(DATA EXCERPTS)
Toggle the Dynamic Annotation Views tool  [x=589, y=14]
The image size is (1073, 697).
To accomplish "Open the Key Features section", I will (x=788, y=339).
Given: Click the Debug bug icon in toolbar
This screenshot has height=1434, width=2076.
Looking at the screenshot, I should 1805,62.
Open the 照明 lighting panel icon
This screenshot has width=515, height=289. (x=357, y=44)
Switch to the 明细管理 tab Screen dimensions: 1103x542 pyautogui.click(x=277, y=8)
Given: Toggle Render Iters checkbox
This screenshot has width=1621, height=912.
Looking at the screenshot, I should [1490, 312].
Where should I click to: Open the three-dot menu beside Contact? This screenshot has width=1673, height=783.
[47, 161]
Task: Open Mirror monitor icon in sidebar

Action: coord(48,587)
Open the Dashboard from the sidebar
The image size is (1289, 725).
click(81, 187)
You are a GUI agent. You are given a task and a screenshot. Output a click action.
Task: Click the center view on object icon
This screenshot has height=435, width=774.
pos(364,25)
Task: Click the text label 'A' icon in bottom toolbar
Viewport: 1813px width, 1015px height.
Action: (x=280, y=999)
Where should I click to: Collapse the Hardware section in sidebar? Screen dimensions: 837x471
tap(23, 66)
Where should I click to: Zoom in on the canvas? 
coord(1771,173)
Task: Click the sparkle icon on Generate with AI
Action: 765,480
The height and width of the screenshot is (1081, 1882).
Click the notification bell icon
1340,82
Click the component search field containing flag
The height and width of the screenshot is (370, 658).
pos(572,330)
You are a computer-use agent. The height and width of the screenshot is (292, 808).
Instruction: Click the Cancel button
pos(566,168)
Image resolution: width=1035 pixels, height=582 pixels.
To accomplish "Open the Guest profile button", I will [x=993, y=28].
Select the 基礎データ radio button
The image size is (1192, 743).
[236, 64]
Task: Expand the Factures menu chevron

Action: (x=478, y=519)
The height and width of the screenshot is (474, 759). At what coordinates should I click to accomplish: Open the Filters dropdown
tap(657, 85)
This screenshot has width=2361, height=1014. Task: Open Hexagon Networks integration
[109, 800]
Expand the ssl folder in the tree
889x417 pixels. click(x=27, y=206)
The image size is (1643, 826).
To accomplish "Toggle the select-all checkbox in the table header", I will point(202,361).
(End DATA EXCERPTS)
ASSIGNED TASK
Copy out each line of the records that holds the string "agent".

FINISHED EXERCISE
You are a GUI agent. You are given a task and a screenshot. Output a click action.
You are a computer-use agent. The height and width of the screenshot is (292, 808).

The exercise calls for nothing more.